Posted by on Sep 15, 2017 in Blog, Ethical Issues, Legal issues, Quick Tips, Scholastic Journalism, Teaching | 0 comments

April Fool’s issues are fake news and can damage student media’s credibility.

Yes, some find them acceptable, but their negatives far outweigh their positives. The ultimate question is are they worth the risks?

As a publication that strives for authentic, storytelling journalism for your community, breaking that convention for a satirical, or even mean, publication is counter to the principles good journalists should strive for. When you break the conventions and principles for which you are known to produce satire, you may be opening yourself up to charges of libel, obscenity, or even disruption. Satire is incredibly hard to do consistently well and correctly, and it is best left to the professionals who have far more protection.

 

Guidelines: April Fools issues have little to no journalistic value and do not advance the brand of student media. As a result, students should not publish an April Fool’s issue.

Question: Are April Fool’s issues and satire worth the risk? What is the journalistic value of publishing April Fools materials?

Key points/action: If your goal is to publish factual stories with impact and significance, then publishing April Fools material and other fake news may not be your priority. To publish information you know is false might lead to other legal and ethical issues, but if your media are designated public forums, that would be your choice and your responsibility.

Students publishing information they know is not true would be well advised to have a good grasp of legal and ethical journalistic standards.

Professionals have mastered the art of satire and comedy as a form of news reporting, but does that mean we should be trying to teach it in high school? Publications like The Onion have shown us satire can tell stories at the same time that they entertain, but can we effectively teach students to master the same skill

Stance: There are no quick and easy absolutes. Students need to balance their free expression rights with their mission and social responsibility to truth, accuracy and verified reporting. School publications put themselves at great risk when they publish April Fool’s issues and/or satire.

=== Dataset excerpt ===
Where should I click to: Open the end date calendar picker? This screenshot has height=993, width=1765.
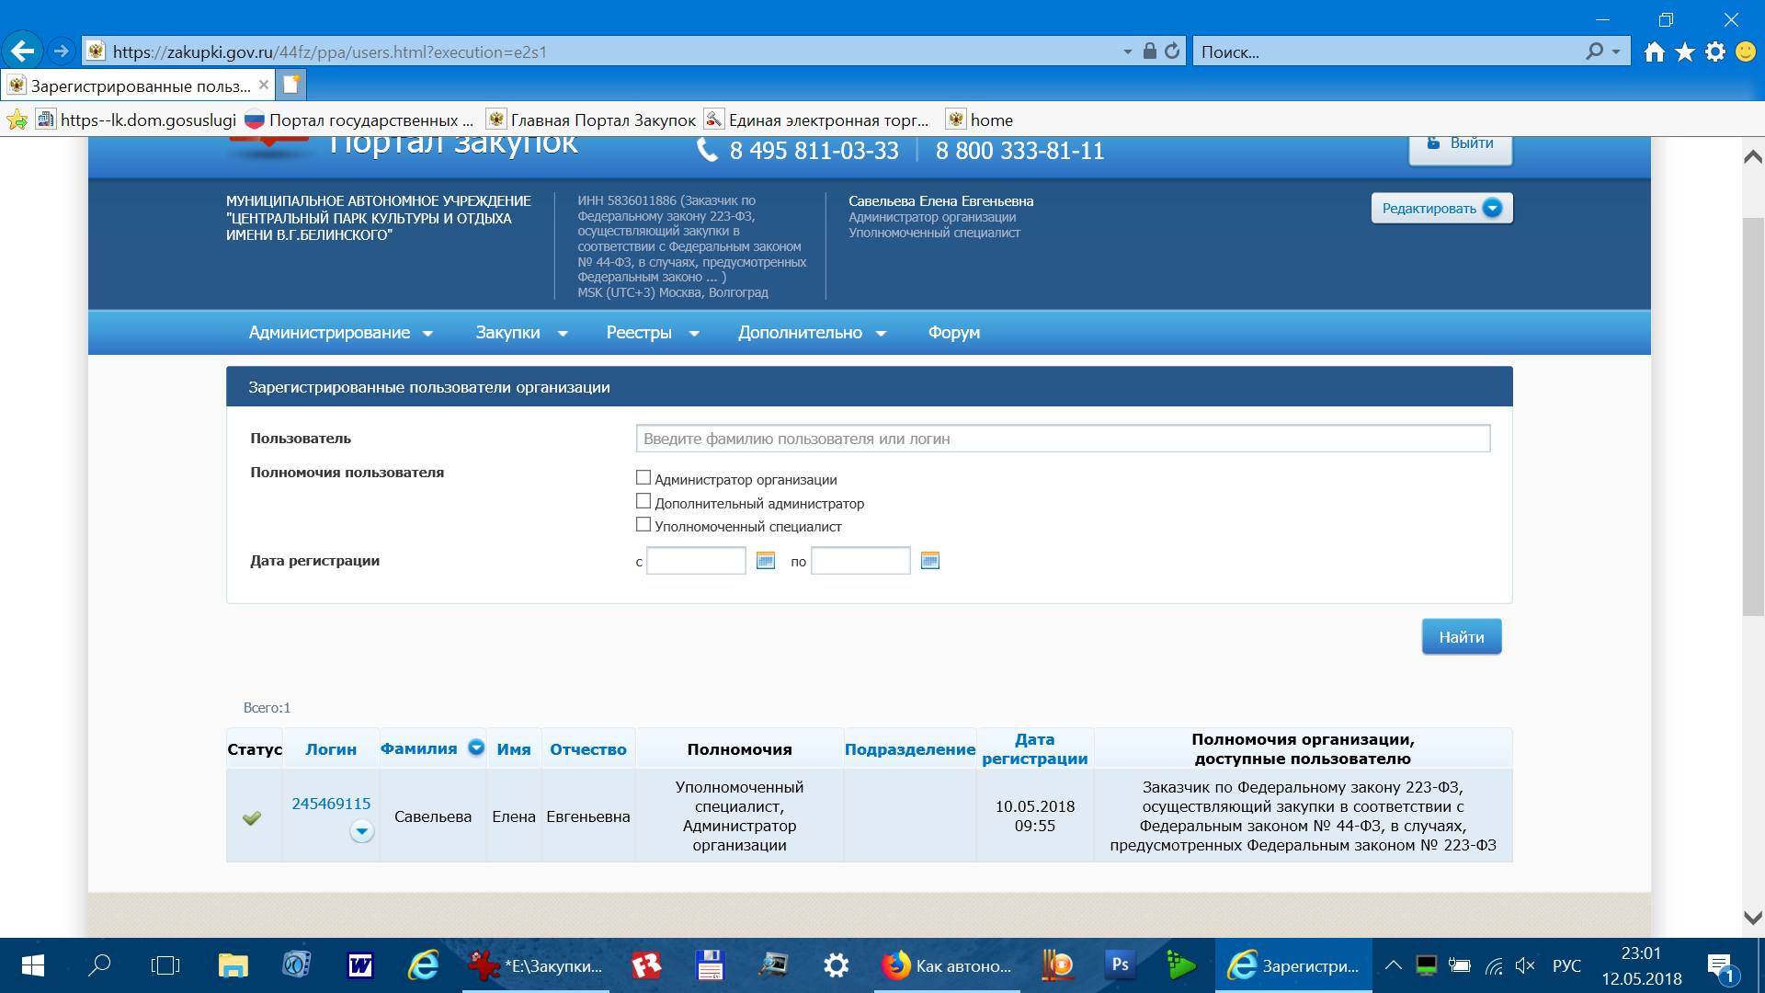[x=929, y=561]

=== Work to be completed ===
Continue the blog post on April Fool's issues in student media, picking up after its final sentence.

=== Right answer ===
Reasoning/suggestions: Publishing something knowingly false raises significant legal issues of libel and malice and the newly concerning fake news plague. Decisions to choose a path that brings your student media into conflict with serious legal and ethical issues would have to fulfill essential media missions and goals.

Professional publications engaging in satire do so with a clear brand. Most of the public clearly recognizes the convention of the medium, and that gives it much more protection. Your student publication does not have the same brand.

As a publication that strives for authentic, storytelling journalism from your community, breaking that convention for a satirical publication is counter to the principles good journalists should strive for. When you break the conventions and principles for which you are known to produce satire, you may open yourselves to charges of libel, obscenity or even disruption. Satire is incredibly hard to do consistently well and correctly, and it is best left to the professionals who have far more protection.
Resources:

April Fools’ negatives outweigh positives, usually don’t fulfill techniques of satire

And now for something…untrue

Publishing satire

SPLC article: The joke is on these college editors — offensive April Fools humor can backfire badly

Related: These points and other decisions about mission statement, forum status and editorial policy should be part of a Foundations Package  that protects journalistically responsible student expression.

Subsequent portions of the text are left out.